Gdy pojawiła się w apartamencie Loki był w trakcie nerwowego przechodzenia z kąta w kąt.
- Pakuj się. Uciekamy - zarządziła - Tony wszystko wie. Tarcza mnie ściąga.
- W takim razie nie mamy czasu...
- Tony nie wykonał rozkazu. - przerwała mu w pół słowa - Zdążę. Przeniosę rzeczy w bezpieczne miejsce.
-To znaczy?
-W domu moich dziadków na poddaszu jest pokój gościnny. Kiedyś zawsze tam nocowałam - uśmiechnęła się na to wspomnienie - Raczej nikt do nich nie przyjedzie, a nawet jeśli to do pokoju jest dołączona garderoba do której jedyny kluczyk wciąż ja noszę. - mówiąc to wyciągnęła z szuflady pęczek kluczy i wskazała na spory, nieco odrapany, niegdyś blado-różowy klucz. - chyba je tu zostawię - powiedziała chowając pęczek z powrotem. - albo i nie - stwierdziła wciskając pęczek w kieszeń.
Szybko spakowała w walizkę większość ubrań, w torbę podróżną zawartość łazienki i rózne pierdoły. Telefon, laptopa i inne urządzenia które możnaby namierzyć odesłała do swojego domu rodzinnego. Niech jej matka użera się z Tarczą tłumacząc że jej tam nie było...
Jedynie o Milene i Nicolasa się trochę martwiła. Wiedziała jednak, że ci są na kilkudniowej wycieczce i wracają za dwa dni. Przy ostatniej wizycie w domu zauważyła kartkę na lodówce o treści: "odebrać dzieci z lotniska". Obok wisiała broszura z przewidzianymi atrakcjami.
Sorciere zrobiło się wtedy trochę smutno, bo matka nie była skora puszczać ją samą na wycieczki, a sama często była w "delegacji".
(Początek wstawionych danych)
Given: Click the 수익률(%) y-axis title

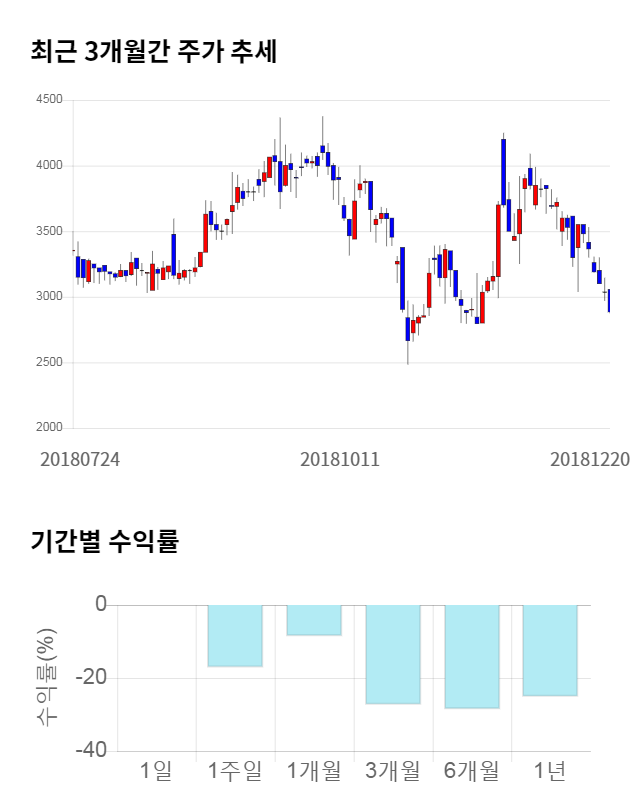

Teraz Quiche rozumiała powody, jednak wciąż czuła o to żal do matki.Walizkę i torbę odesłała do domu dziadka, do zapomnianej od paru lat garderoby, a w kieszeń wpakowała dokumenty i pieniądze. Na palec wsunęła tylko pierścień który Laufeyson zwędził Strange'owi. Mógł jej się przydać.
Po sprawdzeniu czy nie zostało nic, co mogłoby być użyteczne w najbliższym czasie była gotowa do drogi.
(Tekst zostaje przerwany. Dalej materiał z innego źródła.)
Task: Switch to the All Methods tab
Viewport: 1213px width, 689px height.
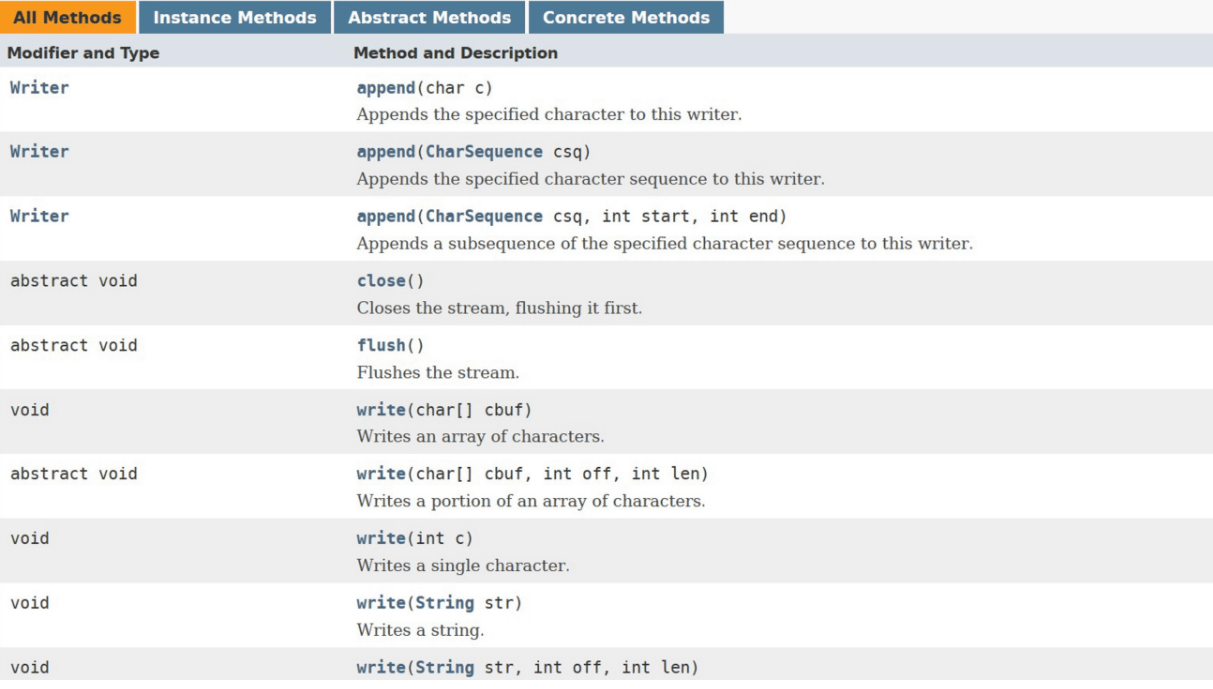Action: 67,17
Spojrzała na towarzysza by utwierdzić się w przekonaniu, że także jest gotowy.
Przeniosła ich najpierw do pobliskiego bankomatu, żeby wypłacić wszystko co miała na koncie. Nie chciała by po wypłatach w kolejnych miejscach mogli ją namierzyć. Gdy w ręce trzymała wszystkie swoje oszczędności, cieszyła się, że Tarcza nie zablokowała jej konta. Być może liczyli, że w ten sposób ją dorwą.
Niedoczekanie...
Przeniosła ich do Las Vegas. W miejskiej dżungli miała nadzieję, że dadzą radę się zaszyć. Loki jako iż ubrany był normalnie, nie jak Asgardzki książe, podjął się wyzwania wynajęcia pokoju w hotelu. Chociaż wnętrze wyglądało raczej na tani motel aniżeli hotel. Przynajmniej nie narażali się na przypadkowe spotkania z agentami Tarczy. Quiche wiedziała, że zazwyczaj wynajmują oni lokum na "nieco" wyższym poziomie, chociaż wciąż niższym niż Stark.
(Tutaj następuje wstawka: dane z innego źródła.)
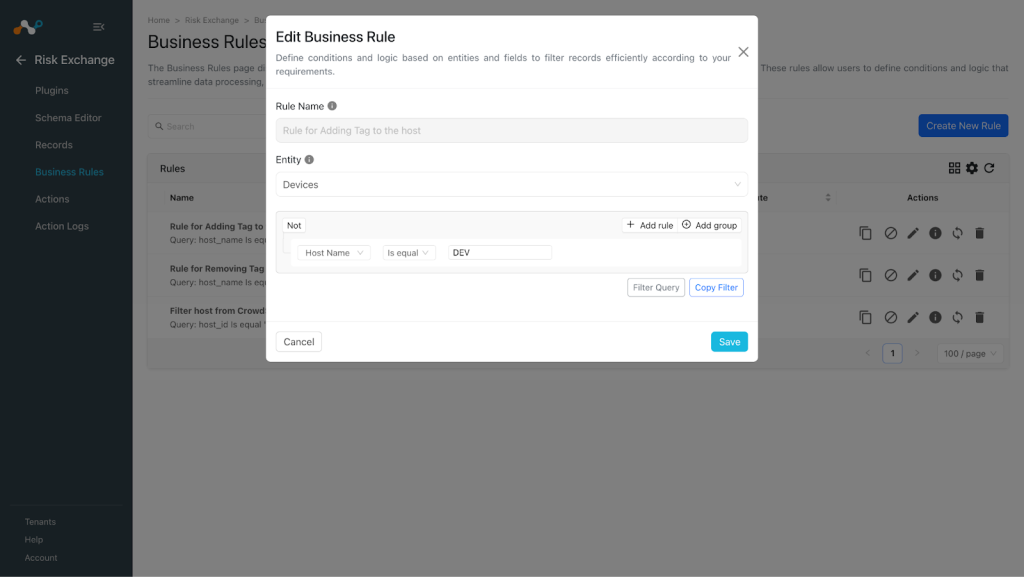Click pencil edit icon in second rule row
This screenshot has height=577, width=1024.
[913, 275]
Ciepła woda i miejcie do spania wystarczająco satysfakcjonowało Quiche. Tym bardziej, że po łazience nie biegały karaluchy, czego się po tym miejscu spodziewała.
Ich pokoik wygladał na nie remontowany od przynajmniej dekady, ale w zupełności wystarczał. Nawet mieli telewizor - wielkie kaciaste pudło. Sorciere sięgnęła pilota i włączyła pierwszy lepszy kanał. Akurat leciały wiadomości.
Już miała przełączyć kiedy na ekranie zobaczyła swoją twarz. Zamarła." Zawsze wydawało mi się że coś jest z nią nie tak"- wypowiadała się w wiadomościach jakaś nieznajoma Quicje dziewczyna. Podpisana była jako " wieloletnia przyjaciółka poszukiwanej" .
Wszystko kłamstwa...
- Nie do wiary... Tarcza nie próżnuje.
Okreslono ją mianem zaginionej. Przedstawiono wyssaną z palca historie o jej kłótni z rodziną i przyjaciółmi. Pokazano płaczącą kobiete, podpisaną jako jej matka.
Sorciere jednak najbardziej zdziwiło to, że była to telewizja lokalna. To nie wróżyło dobrze.
- Chyba wiedzą że jesteśmy w tym mieście - stwierdziła. Loki tylko kiwnął głową w geście zrozumienia.
Stał przed brudną szybą pokoju i wpatrywał się w tętniące życiem przedmieście za nią.- Nie możesz używać już mocy - stwierdził
- Co?- Wyrwał ją z zamyślenia -Czemu?
- To energia. Potężna. - stwierdził - Po jej śladzie nas znaleźli. Tak samo kiedyś zlokalizowali mój portal do mrocznego świata. - Wrócił do niej wzrokiem
- Na jakie nazwisko nas zameldowałeś? - spytała, a w odpowiedzi uzyskała tylko uśmieszek - No powiedz... - nalegała na co Laufeyson wywrócił oczyma przeobrażając się w podobiznę Clinta Bartona.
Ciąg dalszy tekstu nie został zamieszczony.